Records from a data collection
--

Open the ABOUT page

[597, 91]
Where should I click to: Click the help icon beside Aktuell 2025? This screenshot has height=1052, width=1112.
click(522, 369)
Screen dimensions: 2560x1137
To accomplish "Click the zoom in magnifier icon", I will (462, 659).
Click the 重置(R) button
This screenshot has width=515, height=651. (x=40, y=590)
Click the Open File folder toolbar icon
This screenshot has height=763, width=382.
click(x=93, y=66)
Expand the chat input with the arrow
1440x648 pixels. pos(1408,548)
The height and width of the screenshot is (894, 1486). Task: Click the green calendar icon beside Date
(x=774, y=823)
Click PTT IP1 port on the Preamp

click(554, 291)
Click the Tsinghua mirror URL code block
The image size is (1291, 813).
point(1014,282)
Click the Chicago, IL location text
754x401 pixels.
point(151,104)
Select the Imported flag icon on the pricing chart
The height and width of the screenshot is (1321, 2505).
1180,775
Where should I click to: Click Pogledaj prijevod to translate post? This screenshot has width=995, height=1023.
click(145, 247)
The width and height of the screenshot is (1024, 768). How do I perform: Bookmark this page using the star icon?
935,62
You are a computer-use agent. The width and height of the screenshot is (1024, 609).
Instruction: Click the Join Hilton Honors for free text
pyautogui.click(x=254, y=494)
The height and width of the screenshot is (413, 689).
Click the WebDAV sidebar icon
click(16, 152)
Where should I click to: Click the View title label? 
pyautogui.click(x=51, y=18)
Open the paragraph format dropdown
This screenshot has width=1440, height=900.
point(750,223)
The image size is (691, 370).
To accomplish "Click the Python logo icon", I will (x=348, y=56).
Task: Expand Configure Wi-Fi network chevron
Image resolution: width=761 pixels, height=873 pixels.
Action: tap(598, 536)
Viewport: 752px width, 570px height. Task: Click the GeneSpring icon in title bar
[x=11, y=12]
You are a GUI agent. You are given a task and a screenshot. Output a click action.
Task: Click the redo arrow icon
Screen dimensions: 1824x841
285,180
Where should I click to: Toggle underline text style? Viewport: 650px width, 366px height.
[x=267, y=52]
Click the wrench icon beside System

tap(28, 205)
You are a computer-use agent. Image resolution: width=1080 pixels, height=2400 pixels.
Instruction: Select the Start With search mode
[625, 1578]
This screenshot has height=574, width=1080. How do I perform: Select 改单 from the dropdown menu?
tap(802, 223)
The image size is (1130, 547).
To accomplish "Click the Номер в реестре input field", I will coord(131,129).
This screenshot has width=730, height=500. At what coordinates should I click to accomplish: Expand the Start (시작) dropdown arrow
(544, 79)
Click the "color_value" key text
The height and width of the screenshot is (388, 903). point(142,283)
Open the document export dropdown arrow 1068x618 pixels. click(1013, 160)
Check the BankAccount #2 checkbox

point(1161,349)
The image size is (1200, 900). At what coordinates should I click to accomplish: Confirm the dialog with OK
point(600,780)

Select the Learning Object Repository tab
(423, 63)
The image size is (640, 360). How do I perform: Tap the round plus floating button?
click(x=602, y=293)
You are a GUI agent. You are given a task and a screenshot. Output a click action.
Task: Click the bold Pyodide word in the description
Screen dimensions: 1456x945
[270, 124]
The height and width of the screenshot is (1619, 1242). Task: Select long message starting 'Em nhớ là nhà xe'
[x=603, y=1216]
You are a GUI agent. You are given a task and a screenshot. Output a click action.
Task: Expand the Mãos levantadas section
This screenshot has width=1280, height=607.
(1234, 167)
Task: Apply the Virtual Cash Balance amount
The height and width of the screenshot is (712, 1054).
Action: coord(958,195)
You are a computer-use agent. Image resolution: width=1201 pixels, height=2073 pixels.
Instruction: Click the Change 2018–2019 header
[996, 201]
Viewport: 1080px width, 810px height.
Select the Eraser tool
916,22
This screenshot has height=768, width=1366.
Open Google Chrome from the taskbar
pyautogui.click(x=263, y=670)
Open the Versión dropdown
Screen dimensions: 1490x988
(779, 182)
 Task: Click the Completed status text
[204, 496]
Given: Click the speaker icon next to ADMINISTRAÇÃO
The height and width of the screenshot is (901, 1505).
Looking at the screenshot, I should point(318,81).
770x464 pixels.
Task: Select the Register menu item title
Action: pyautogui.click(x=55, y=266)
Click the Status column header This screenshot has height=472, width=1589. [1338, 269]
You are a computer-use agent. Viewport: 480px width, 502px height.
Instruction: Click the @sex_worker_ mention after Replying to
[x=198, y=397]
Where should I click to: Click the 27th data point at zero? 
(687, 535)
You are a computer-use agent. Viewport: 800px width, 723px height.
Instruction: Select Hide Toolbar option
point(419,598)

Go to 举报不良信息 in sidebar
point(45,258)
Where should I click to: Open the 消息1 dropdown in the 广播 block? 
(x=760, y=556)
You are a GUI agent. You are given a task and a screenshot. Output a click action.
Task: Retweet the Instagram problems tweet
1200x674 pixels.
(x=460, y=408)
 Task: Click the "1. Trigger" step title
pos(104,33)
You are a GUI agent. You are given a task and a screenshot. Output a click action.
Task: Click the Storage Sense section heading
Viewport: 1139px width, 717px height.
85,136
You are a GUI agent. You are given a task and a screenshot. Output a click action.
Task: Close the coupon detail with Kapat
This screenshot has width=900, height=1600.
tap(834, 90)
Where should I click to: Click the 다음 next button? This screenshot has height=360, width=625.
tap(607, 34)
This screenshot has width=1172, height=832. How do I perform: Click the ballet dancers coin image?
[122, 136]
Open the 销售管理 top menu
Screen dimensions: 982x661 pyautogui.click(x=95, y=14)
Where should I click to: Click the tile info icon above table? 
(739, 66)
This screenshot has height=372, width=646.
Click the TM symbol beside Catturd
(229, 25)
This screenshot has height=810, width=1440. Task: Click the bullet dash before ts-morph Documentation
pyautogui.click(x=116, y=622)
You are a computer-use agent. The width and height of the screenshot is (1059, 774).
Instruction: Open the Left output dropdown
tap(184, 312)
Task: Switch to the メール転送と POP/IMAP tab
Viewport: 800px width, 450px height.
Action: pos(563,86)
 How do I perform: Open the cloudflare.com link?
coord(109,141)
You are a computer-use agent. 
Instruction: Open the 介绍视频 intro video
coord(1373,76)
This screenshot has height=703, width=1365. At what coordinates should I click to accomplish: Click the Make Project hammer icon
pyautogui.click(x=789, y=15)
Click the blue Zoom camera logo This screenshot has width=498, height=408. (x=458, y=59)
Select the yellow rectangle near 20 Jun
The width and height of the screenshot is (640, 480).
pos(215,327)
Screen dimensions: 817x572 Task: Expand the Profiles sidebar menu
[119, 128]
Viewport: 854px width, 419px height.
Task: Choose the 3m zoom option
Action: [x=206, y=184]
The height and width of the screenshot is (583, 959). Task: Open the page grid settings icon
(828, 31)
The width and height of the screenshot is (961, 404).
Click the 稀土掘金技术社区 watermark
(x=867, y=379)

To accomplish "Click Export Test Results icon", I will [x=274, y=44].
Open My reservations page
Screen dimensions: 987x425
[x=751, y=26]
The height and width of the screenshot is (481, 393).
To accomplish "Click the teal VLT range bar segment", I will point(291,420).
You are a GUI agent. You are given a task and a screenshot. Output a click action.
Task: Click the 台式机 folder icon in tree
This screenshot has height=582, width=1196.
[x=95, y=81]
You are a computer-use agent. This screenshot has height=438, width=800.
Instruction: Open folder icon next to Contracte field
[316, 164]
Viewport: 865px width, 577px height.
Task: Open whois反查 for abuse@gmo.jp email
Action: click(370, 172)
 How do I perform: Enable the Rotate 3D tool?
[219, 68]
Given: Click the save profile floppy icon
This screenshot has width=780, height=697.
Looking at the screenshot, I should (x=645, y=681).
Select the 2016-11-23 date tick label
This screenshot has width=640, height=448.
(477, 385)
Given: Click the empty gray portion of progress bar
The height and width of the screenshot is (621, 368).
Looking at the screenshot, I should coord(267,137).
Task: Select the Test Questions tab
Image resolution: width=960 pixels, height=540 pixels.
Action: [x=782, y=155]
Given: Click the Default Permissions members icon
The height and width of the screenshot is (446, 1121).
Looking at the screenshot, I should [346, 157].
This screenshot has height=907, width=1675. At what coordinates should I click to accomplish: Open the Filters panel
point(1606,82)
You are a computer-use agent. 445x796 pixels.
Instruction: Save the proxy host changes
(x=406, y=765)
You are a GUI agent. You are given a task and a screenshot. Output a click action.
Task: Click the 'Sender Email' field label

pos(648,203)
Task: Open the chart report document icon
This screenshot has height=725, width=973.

--

Across the records above, how many lines contain the word "section"? Give the number by itself.

2